Harry Marks wrote: Maybe there should be a debate among lay people. But given the penchant of even academics to shed more heat than light, can we really trust lay people to handle the evidence with care?
It is really amazing that the planetary community finds it impossible to mobilise a trustworthy review of the pandemic. Whoever is nominated will face charges of hidden political agendas. As with climate change, even the scientific community is widely suspected of prejudicial agendas. With the climate there is reasonable debate on the feasibility and worth of rapid emission cuts. When someone like Lomborg points this out he just gets smeared as a denier, with his valid substantive points ignored. The covid debate is similarly political.
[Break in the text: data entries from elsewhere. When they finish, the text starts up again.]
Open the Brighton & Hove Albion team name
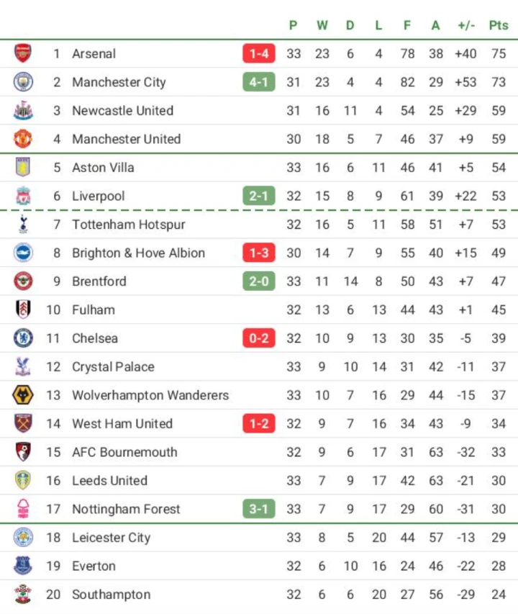[138, 253]
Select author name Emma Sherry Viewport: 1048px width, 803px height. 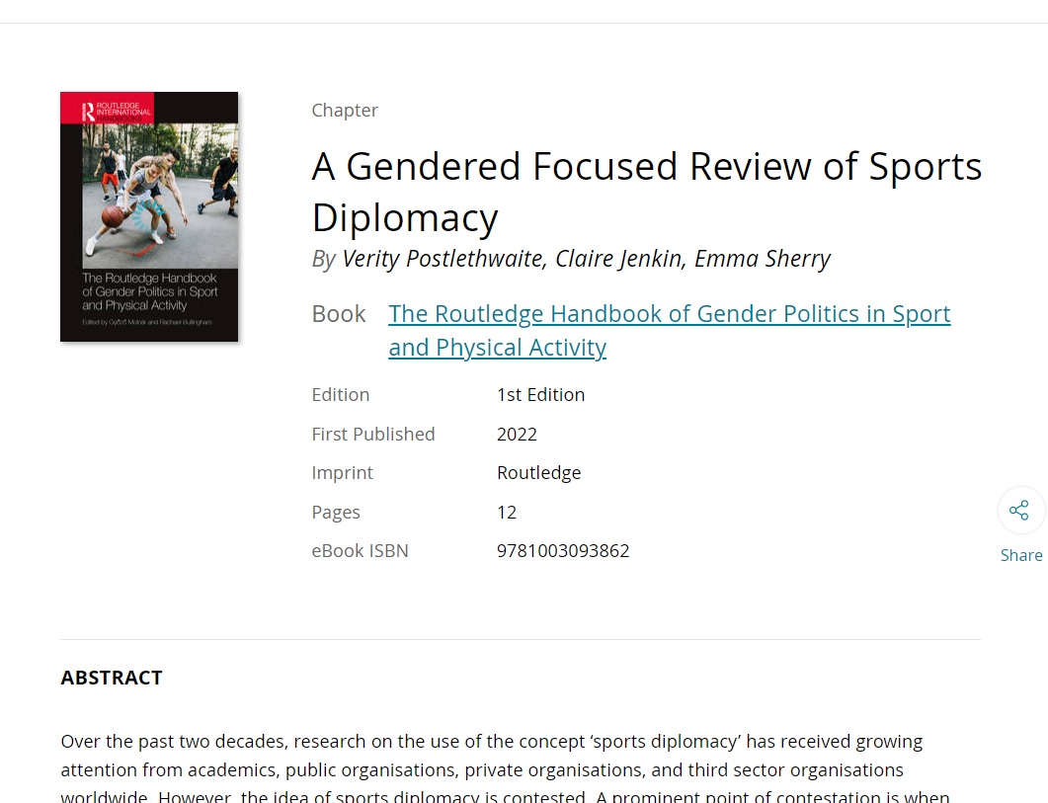point(762,259)
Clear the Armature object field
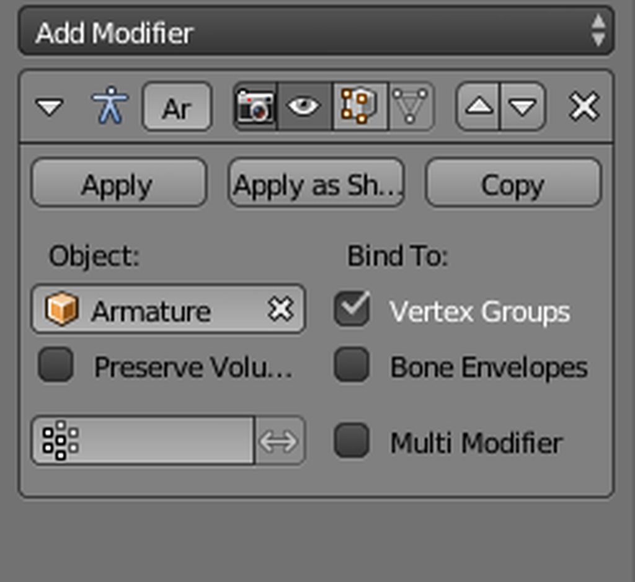 (280, 309)
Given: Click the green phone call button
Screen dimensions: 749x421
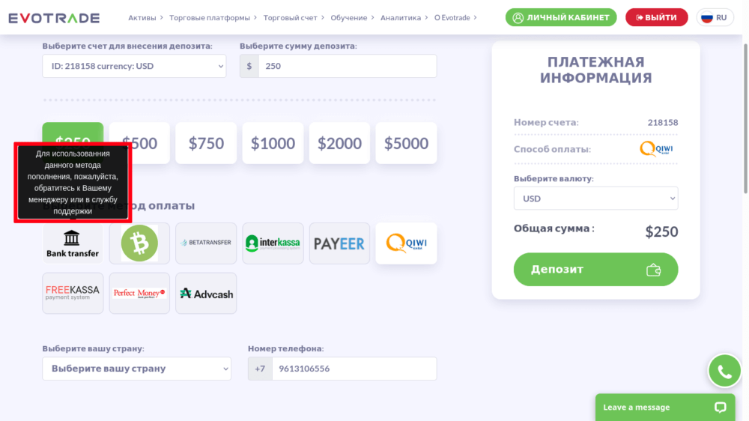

Harry Marks wrote:In the accounting profession they learned to pull down the shades and answer "How much do you want it to be?" when asked what 2+2 is. The result eventually was the fall of Arthur Anderson, but in the meantime billions of dollars of ordinary people's money was lost. That's why there has to be a paper trail. If I was setting up policy to deal with this sort of ethical issue, I would start with a public, accountable paper trail.
The 2+2 example is too blatant and hard to conceal. With my work in international development I heard assertions that multilateral banks would manipulate rate of return analysis for loan projects so that politically desirable but economically dubious activities would get funded. Such corrupt fudges are easy when the decisions involve a level of complexity and judgement well above the level of simple arithmetic.
With sunlight as the best disinfectant, it remains a concern that the government of China will not allow transparent review of the Wuhan Institute of Virology.